• **GIVEN TASK A**:
In the sermon passage, what does the name Nathanael mean?
• **GIVEN TASK B**:
Extend the sermon passage on Nathanael, picking up right after its final sentence.

• **PASSAGE SHOWN**:
[Begin]

It’s a beautiful thing when God’s Spirit calls us to follow Him. I still look back on the time in my life when the Spirit of God came and convicted me, converted me, drew me, filled me, and was working in my life at that time. It was just such an amazing thing that God would reach down in His love and grace and mercy and save me in my humble estate.

It says that Andrew and Peter lived in Bethsaida as well. Verse 45, “Philip findeth Nathanael,” the name Nathanael means God has given. We’re not sure, but it’s possible that he had a second name and was known by Bartholomew. In John’s gospel he’s called Nathanael, but in Matthew, Mark, and Luke, Nathanael doesn’t appear but the name Bartholomew does. It’s believed to be the case that Nathanael was none other than Bartholomew, and it is common in those days, it isn’t so uncommon today, to have more than one name; so he was also known as Bartholomew. He comes to Nathanael and says, “We have found him, of whom Moses in the law, and the prophets, did write, Jesus of Nazareth, the son of Joseph,” so people come to Christ in different ways through different means. They don’t all come from someone witnessing to them, but they all do come by hearing the Word of God. The Bible says, “So then faith cometh by hearing, and hearing by the word of God.” Many times it’s a friend, a family member, co-worker, an acquaintance, or somebody you know that shares with you.

[End]

• **RECORDS**:
[Begin]

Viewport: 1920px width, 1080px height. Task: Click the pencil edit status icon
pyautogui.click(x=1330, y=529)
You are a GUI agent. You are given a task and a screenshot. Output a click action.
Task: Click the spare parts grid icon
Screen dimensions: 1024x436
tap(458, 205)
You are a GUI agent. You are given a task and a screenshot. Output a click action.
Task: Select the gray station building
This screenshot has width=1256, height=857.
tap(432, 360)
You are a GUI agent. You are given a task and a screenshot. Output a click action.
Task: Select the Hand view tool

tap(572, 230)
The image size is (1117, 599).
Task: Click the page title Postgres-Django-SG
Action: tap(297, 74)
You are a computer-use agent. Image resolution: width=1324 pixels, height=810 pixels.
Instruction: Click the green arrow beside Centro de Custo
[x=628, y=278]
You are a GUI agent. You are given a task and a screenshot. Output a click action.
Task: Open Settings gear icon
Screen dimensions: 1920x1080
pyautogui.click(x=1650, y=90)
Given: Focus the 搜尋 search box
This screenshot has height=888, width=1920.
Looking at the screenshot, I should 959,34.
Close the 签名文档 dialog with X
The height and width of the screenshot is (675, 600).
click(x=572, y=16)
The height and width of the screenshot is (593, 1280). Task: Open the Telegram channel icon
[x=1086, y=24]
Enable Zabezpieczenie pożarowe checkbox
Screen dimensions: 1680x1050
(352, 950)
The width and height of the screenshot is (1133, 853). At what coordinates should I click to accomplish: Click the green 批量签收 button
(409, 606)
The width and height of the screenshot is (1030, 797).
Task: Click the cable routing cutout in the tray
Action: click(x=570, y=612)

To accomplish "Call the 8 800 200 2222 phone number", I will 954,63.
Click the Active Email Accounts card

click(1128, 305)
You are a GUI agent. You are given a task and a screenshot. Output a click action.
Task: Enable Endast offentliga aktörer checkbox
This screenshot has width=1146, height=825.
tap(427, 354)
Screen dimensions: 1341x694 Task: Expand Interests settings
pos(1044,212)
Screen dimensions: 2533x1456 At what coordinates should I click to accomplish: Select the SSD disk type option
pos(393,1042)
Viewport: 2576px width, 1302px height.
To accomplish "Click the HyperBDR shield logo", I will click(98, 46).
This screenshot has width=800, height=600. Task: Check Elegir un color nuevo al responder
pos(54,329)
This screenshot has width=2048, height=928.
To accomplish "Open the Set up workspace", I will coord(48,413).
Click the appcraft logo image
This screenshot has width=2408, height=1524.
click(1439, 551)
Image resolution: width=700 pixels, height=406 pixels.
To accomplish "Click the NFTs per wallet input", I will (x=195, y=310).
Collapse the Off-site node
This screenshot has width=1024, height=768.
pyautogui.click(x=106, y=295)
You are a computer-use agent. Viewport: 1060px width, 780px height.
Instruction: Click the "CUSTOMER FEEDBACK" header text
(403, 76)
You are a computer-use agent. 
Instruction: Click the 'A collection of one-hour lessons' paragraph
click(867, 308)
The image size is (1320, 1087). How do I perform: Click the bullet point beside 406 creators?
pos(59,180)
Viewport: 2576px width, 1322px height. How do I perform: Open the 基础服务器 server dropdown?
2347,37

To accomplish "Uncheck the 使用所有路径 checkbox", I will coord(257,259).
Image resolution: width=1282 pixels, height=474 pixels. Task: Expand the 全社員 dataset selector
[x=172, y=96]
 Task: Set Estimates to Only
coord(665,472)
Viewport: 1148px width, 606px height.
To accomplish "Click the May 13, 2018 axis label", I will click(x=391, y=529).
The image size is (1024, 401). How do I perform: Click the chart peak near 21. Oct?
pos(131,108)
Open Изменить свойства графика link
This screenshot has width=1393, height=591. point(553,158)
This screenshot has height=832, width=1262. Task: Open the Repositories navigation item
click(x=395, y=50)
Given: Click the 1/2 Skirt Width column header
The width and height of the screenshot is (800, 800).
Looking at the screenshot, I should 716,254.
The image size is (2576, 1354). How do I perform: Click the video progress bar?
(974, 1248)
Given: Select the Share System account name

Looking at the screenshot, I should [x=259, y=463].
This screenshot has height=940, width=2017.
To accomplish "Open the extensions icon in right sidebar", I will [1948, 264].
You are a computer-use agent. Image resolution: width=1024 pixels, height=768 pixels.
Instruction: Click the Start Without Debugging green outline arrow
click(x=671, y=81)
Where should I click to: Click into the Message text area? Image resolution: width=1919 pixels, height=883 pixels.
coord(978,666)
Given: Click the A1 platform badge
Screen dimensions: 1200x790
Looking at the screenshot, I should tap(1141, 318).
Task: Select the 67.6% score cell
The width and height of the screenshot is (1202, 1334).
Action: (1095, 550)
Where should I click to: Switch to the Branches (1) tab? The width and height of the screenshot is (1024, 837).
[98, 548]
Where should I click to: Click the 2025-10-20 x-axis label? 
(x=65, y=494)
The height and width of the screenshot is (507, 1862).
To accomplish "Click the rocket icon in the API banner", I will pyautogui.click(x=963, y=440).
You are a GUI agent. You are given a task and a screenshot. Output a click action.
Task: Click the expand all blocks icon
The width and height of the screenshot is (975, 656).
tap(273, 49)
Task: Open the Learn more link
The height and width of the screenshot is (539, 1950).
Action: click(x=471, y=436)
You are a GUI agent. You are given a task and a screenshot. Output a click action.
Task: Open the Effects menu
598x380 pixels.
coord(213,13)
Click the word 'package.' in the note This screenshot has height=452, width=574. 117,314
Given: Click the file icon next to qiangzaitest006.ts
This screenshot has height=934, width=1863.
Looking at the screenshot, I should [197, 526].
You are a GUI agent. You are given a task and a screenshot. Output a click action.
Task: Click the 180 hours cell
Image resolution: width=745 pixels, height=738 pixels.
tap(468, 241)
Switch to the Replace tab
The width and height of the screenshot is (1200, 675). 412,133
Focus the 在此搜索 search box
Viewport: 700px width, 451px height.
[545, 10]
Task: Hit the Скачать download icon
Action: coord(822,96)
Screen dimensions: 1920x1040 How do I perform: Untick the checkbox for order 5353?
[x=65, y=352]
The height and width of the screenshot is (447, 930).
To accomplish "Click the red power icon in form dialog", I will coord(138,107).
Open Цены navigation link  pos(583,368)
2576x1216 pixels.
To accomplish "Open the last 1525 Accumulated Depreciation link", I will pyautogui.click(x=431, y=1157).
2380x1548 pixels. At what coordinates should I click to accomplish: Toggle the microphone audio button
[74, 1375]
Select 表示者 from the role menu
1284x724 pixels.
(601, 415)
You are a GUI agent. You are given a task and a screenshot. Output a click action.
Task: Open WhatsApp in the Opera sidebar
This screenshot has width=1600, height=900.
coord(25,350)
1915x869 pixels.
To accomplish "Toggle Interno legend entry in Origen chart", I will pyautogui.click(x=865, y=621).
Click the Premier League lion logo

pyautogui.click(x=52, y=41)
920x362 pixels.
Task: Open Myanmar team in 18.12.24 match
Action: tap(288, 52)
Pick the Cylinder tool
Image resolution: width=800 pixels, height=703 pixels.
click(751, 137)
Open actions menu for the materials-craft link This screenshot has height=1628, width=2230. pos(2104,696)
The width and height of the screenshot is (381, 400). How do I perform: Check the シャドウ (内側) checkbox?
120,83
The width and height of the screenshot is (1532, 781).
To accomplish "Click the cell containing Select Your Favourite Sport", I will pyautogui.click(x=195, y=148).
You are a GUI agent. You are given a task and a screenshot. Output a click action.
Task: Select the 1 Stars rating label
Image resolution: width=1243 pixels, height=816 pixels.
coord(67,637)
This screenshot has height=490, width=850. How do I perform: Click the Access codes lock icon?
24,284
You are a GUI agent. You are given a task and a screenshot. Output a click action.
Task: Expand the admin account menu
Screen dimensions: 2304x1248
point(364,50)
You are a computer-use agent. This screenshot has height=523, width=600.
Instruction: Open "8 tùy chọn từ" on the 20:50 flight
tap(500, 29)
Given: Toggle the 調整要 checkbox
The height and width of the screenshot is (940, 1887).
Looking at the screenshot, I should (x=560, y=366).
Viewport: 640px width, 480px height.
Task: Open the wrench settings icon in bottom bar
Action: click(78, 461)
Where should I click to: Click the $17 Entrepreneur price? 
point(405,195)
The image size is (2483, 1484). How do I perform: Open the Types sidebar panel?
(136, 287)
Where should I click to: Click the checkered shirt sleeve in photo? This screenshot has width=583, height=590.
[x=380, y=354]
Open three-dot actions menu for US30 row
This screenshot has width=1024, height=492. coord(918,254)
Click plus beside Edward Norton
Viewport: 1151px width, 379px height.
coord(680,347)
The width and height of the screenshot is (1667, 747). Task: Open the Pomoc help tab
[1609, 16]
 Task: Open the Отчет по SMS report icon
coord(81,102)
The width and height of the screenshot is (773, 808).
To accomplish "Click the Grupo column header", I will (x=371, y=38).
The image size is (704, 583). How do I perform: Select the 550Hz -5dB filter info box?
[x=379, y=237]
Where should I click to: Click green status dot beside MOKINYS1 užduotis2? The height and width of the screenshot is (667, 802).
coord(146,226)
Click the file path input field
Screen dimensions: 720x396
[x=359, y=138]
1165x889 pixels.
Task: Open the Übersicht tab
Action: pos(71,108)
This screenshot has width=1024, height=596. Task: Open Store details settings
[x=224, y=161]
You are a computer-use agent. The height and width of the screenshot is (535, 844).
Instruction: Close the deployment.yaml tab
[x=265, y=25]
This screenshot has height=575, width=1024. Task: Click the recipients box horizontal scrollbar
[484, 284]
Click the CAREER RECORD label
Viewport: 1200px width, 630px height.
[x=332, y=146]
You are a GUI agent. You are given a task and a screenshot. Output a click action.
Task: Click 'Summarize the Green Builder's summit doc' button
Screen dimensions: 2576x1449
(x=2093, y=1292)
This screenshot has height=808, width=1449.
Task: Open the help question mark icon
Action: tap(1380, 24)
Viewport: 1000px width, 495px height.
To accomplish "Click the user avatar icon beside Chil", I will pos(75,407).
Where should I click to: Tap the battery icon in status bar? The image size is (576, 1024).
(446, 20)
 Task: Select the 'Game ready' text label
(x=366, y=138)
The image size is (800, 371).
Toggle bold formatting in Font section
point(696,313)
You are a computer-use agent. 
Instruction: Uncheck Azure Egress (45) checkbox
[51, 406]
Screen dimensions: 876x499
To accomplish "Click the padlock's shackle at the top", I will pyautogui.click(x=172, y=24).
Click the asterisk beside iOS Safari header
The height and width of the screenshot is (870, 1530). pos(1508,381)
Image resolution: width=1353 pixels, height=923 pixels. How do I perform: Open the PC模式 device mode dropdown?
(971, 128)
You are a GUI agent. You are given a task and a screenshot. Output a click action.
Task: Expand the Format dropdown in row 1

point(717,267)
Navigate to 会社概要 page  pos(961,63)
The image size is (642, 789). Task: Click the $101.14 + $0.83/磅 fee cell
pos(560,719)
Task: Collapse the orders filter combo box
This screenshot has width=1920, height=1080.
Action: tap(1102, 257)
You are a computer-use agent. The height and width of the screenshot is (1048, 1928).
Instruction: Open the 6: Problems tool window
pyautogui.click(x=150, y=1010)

[End]

• **EXPECTED OUTPUT A**:
God has given.

• **EXPECTED OUTPUT B**:
Now, we have a situation where Philip is sharing with Nathanael. I want you to know that he used the Scriptures. He pointed Nathanael to the Old Testament, “Moses in the law, and the prophets.” Those were the two classic divisions that the Jews had for the Old Testament Scriptures. When he uses this phrase, “Moses in the law, and the prophets,” the law and the prophets were the two main divisions of the Old Testament, and the term is used for describing the Old Testament. He’s saying, “We’ve found Him whom the Old Testament writes about, speaks about, points to, and prophesies—the law and the prophets—He is “Jesus of Nazareth, the son of Joseph.” Let me just mention this. In your personal evangelism, when you’re sharing the gospel and you’re telling others about Jesus, you want to use the Scriptures to point them to Jesus Christ. You want to use the Word of God—John 3:16, Ephesians 2:8-9 (I preached it this past Sunday), Romans 6 (you memorize the Roman Road)—and you share the Word of God. The Spirit of God uses the Word of God to convict and to convert people and draw them to Jesus Christ.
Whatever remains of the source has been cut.